As stocks sank yesterday from where they were when we posted Thursday’s report, bonds strengthened. As the day progressed and the major stock indexes continued their slide, bonds rallied and many lenders posted intraday improvements to their mortgage rates. The Dow eventually closed with a 266 point loss while the Nasdaq lost 129 points. What appeared to be a great day for the bond market and mortgage rates lost a little luster near the end of the day as the bond buying pulled back. Still, it ended up as a good session for bond traders and mortgage shoppers. And if we a similar pattern with stocks today, the downward move in mortgage rates should repeat itself again.
Bonds have made a nice move this week mostly as a result of stock weakness. The benchmark 10-year Treasury Note yield is currently at 2.61%, well below the 2.68 that appeared to be a resistance level. This is good news for mortgage shoppers because mortgage rates tend to follow bond yields and there doesn’t appear to be too heavy of a resistance level until we get down to the 2.4% area. My concern though is that this downward move has been triggered by stock losses and not weak results in key economic data. If stocks rebound, we could easily erase the recent flight-to-safety gains. Keep in mind, rates almost always spike higher much quicker than they drop lower. Therefore, enjoy the recent improvement but please proceed cautiously if still floating an interest rate and closing in the near future. If your closing data is set for the next week or two, I highly recommend locking a rate as soon as possible.
The Labor Department gave us the first of this morning’s two economic reports when they posted March’s Producer Price Index (PPI) at 8:30 AM ET. Their announcement of a 0.5% increase in the overall PPI and a 0.5% rise in the core data is a head-turner. Especially when analysts were expecting to see a 0.1% increase in both readings. Does this mean that inflation is rising rapidly and the bond market should be concerned? Not exactly because recent changes to how the PPI is calculated has made it difficult to predict its results. The sizable increase is certainly worth watching, but fortunately for mortgage rates the variance from forecasts doesn’t seem to be of much concern this morning.
Late this morning, the University of Michigan posted their Index of Consumer Sentiment for April. It revealed a reading of 82.6 that was higher than forecasts and its highest level since last July. The increase indicates surveyed consumers were more optimistic about their own financial and employment situations than many had thought. That makes the data negative for the bond and mortgage markets because rising confidence usually means consumers are more apt to spend money and make large purchases.

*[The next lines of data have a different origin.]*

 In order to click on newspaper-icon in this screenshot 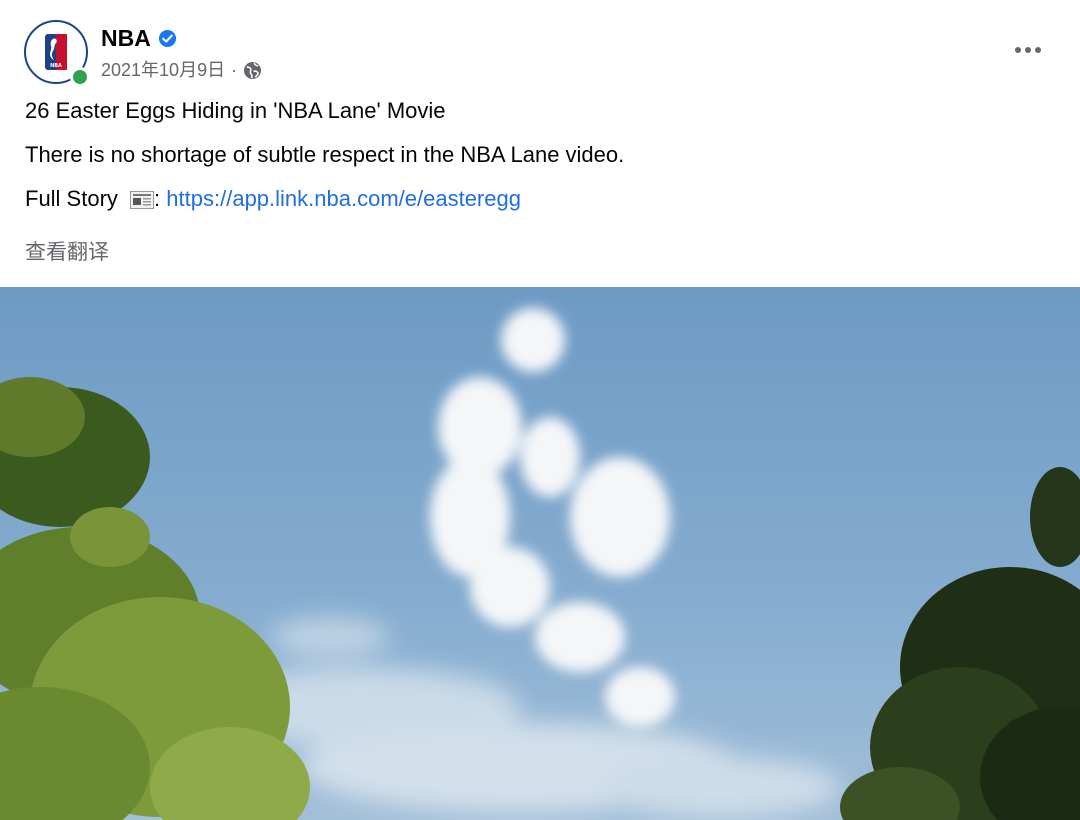, I will do `click(142, 200)`.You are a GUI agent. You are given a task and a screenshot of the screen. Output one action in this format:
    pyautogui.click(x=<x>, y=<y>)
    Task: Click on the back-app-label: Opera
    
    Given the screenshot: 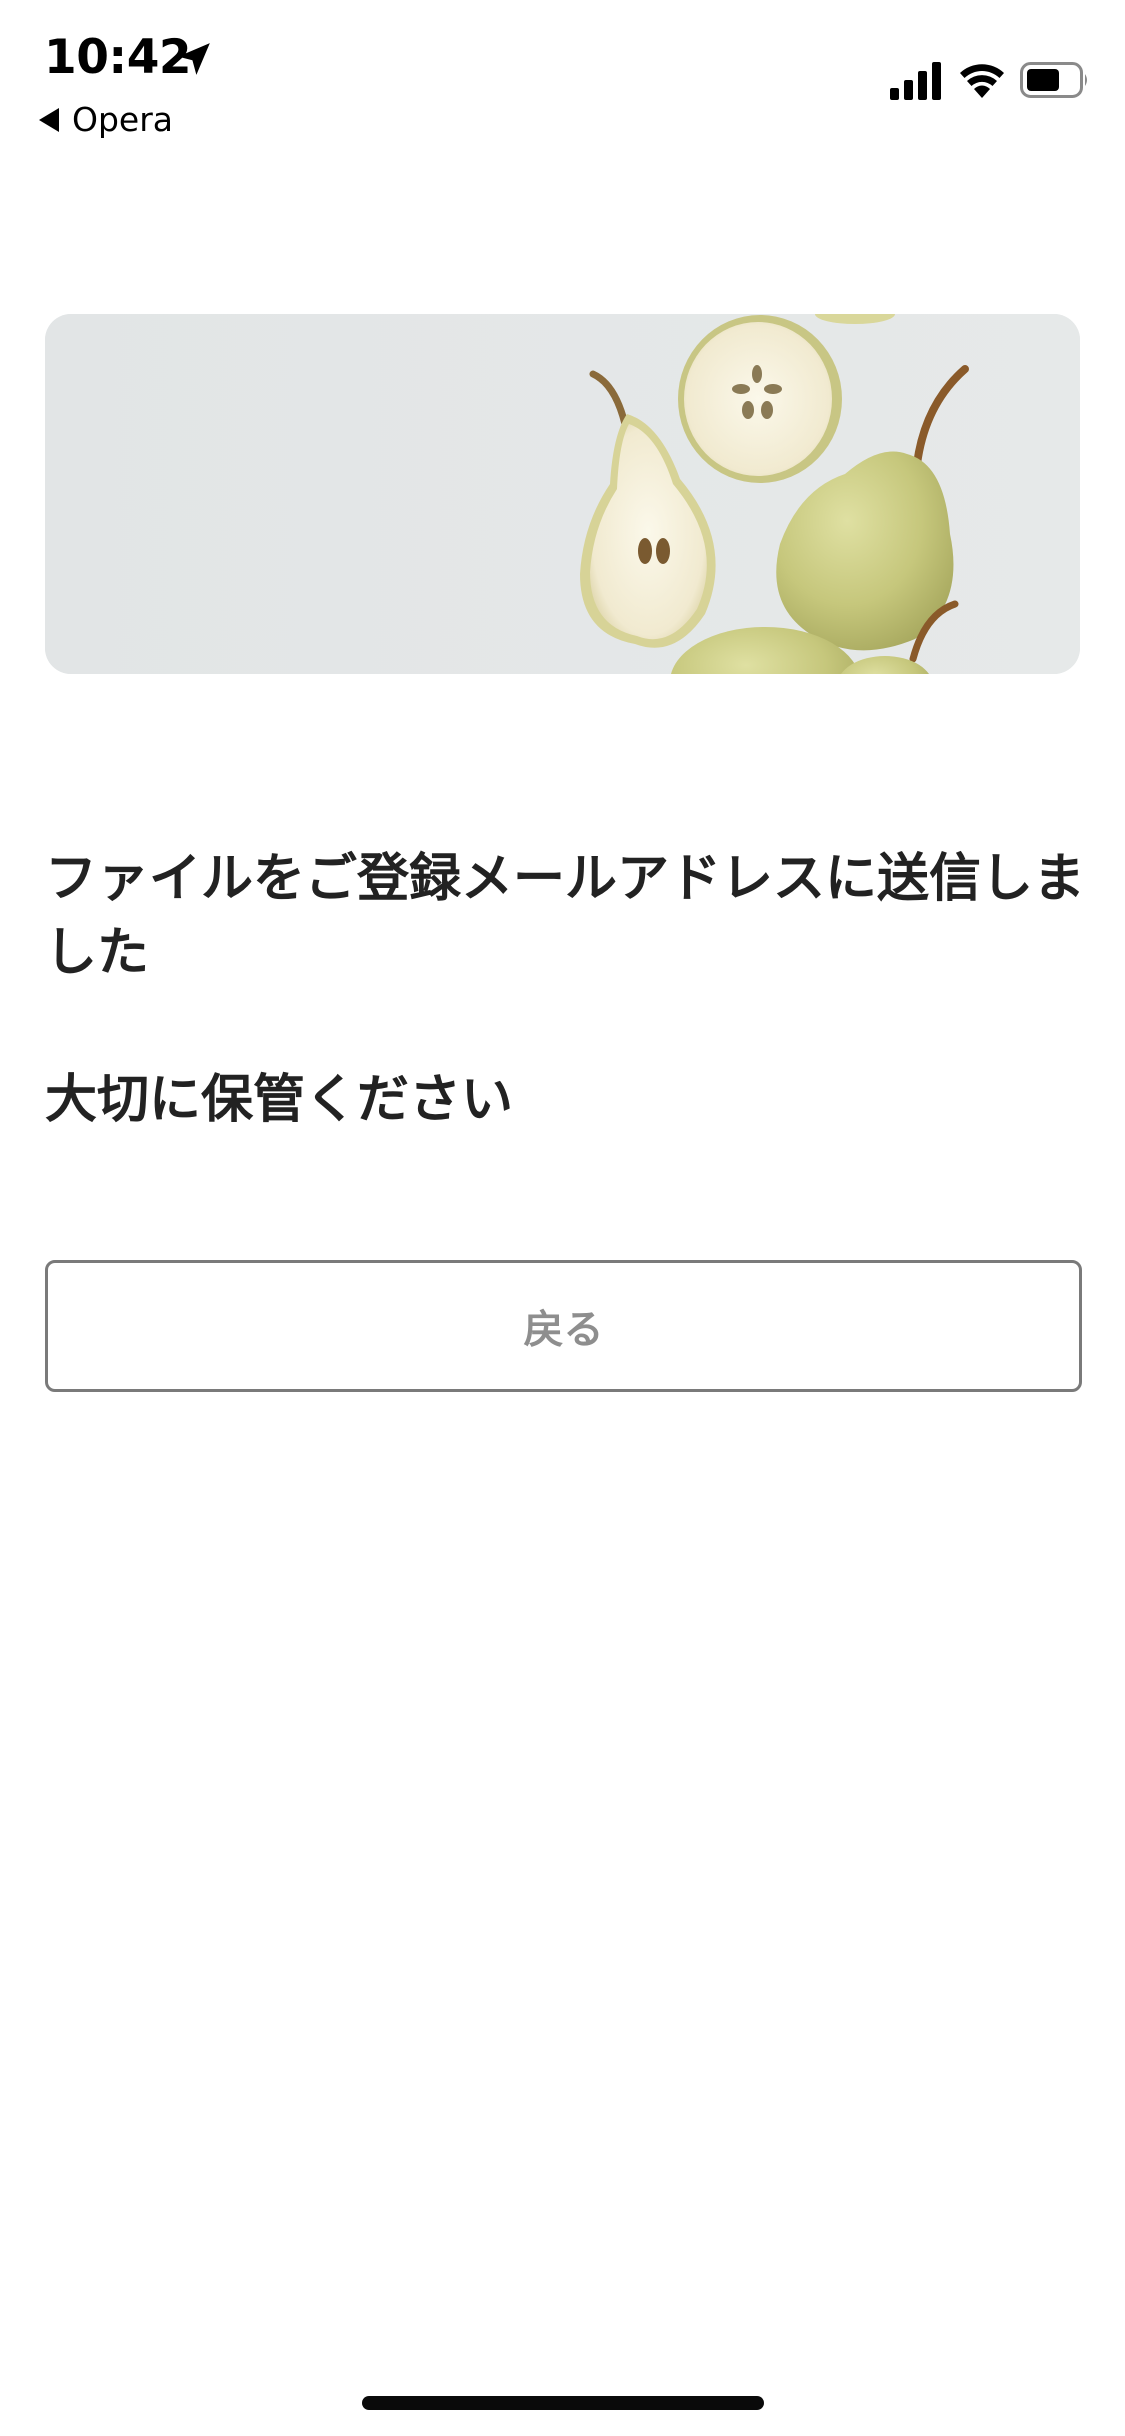 What is the action you would take?
    pyautogui.click(x=123, y=120)
    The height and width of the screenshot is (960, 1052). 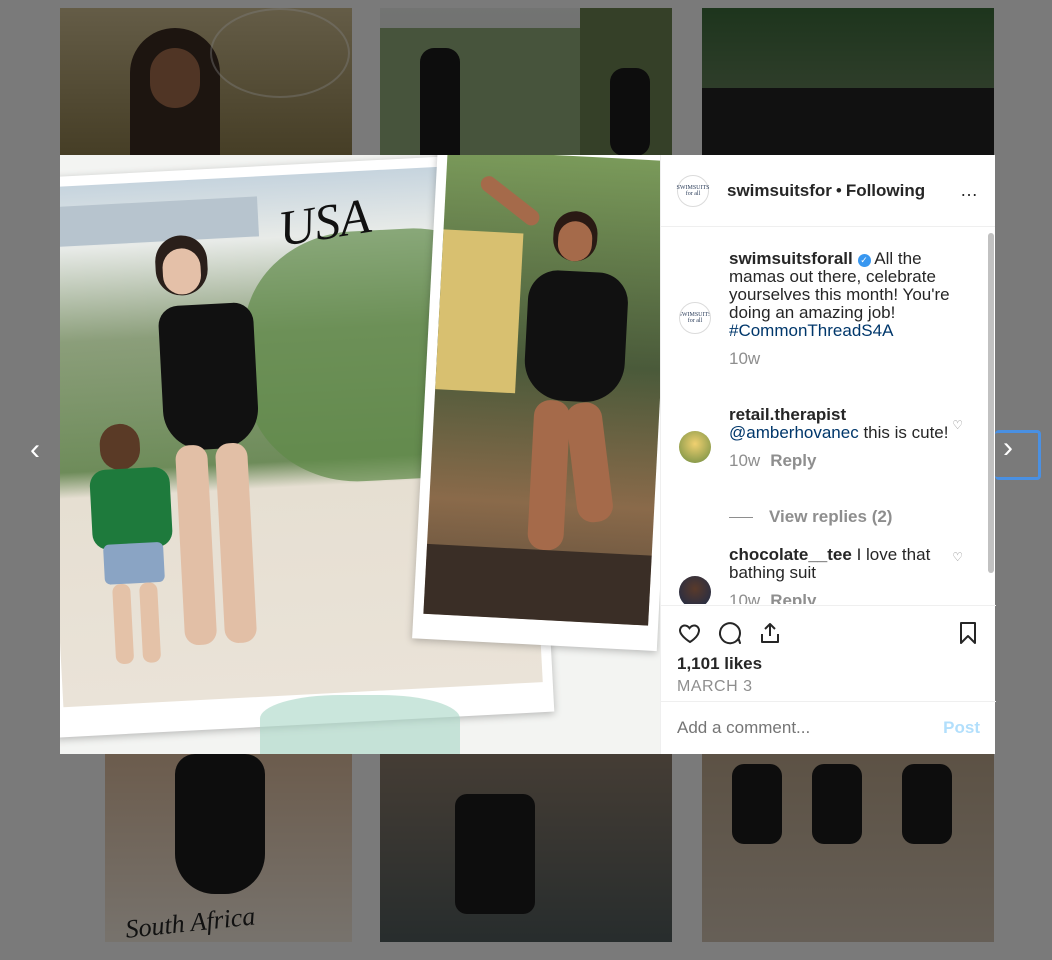 What do you see at coordinates (962, 728) in the screenshot?
I see `post-comment-button: Post` at bounding box center [962, 728]. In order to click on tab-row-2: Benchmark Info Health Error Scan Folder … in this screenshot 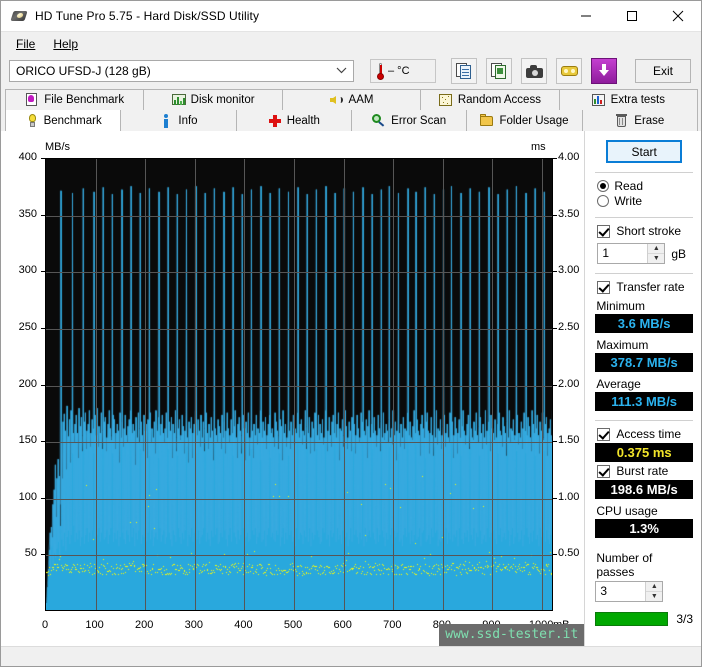, I will do `click(352, 120)`.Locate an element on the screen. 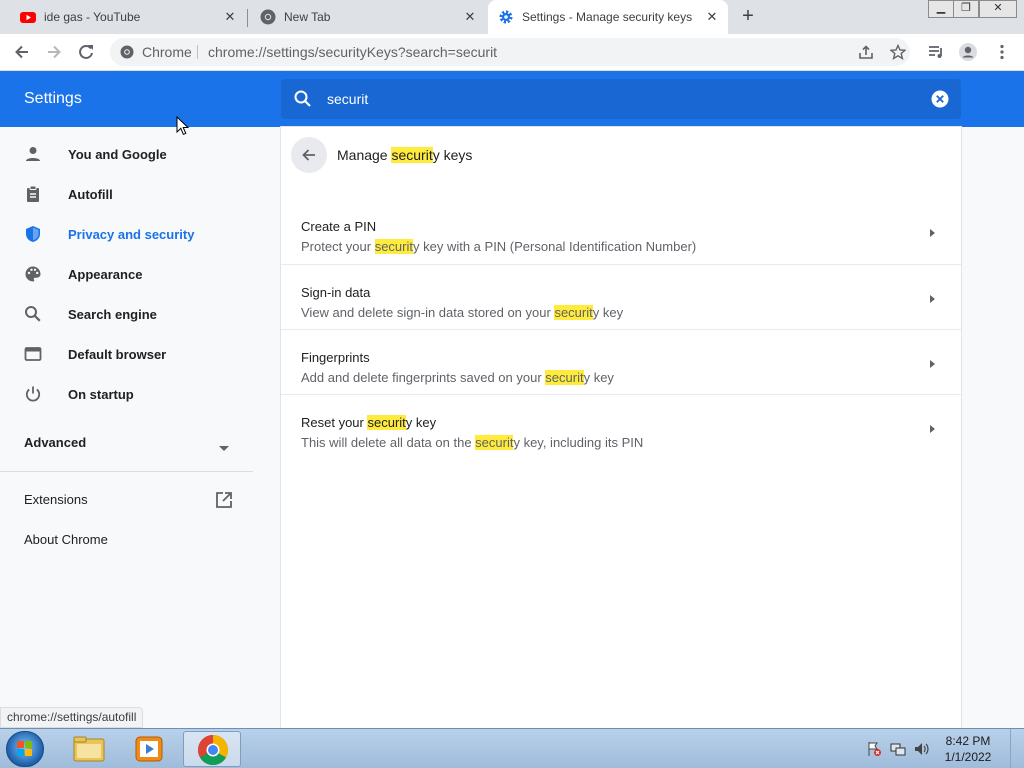  tab-new-tab: New Tab ✕ is located at coordinates (368, 17).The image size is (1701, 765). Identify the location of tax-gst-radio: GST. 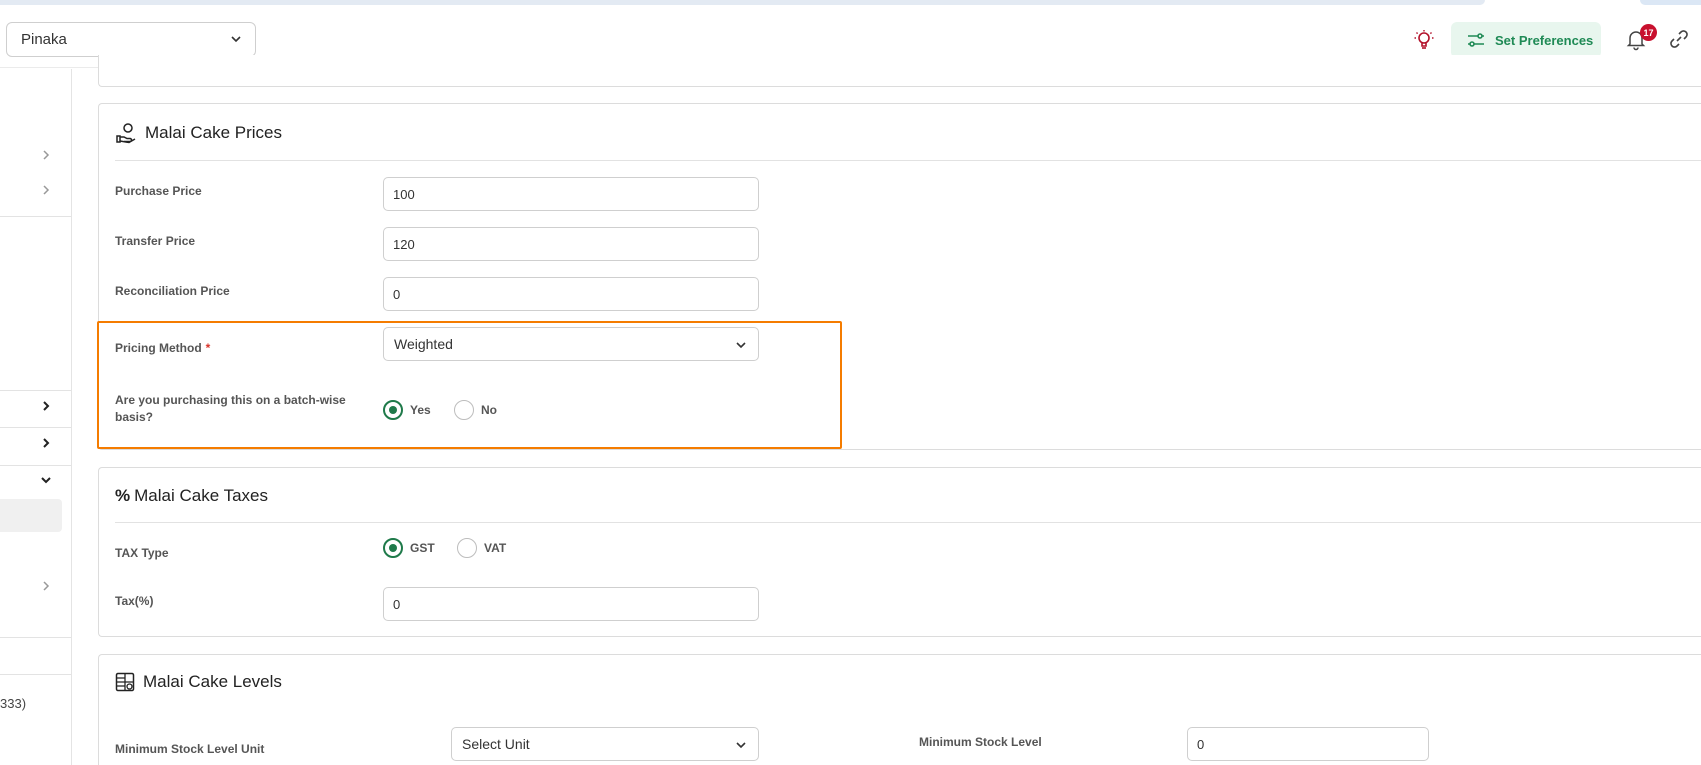
(409, 548).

Since consumer spending makes up over two-thirds of the U.S. economy, we should consider the results bad news for mortgage rates.
Next week is moderately busy with a small handful of relevant economic reports set for release. It is worth noting though that a couple of those reports are more important than others and it is a holiday-shortened week. One of the more important releases we get each month, Retail Sales, will be posted early Monday morning. It will give us insight into consumer spending activity that fuels economic growth.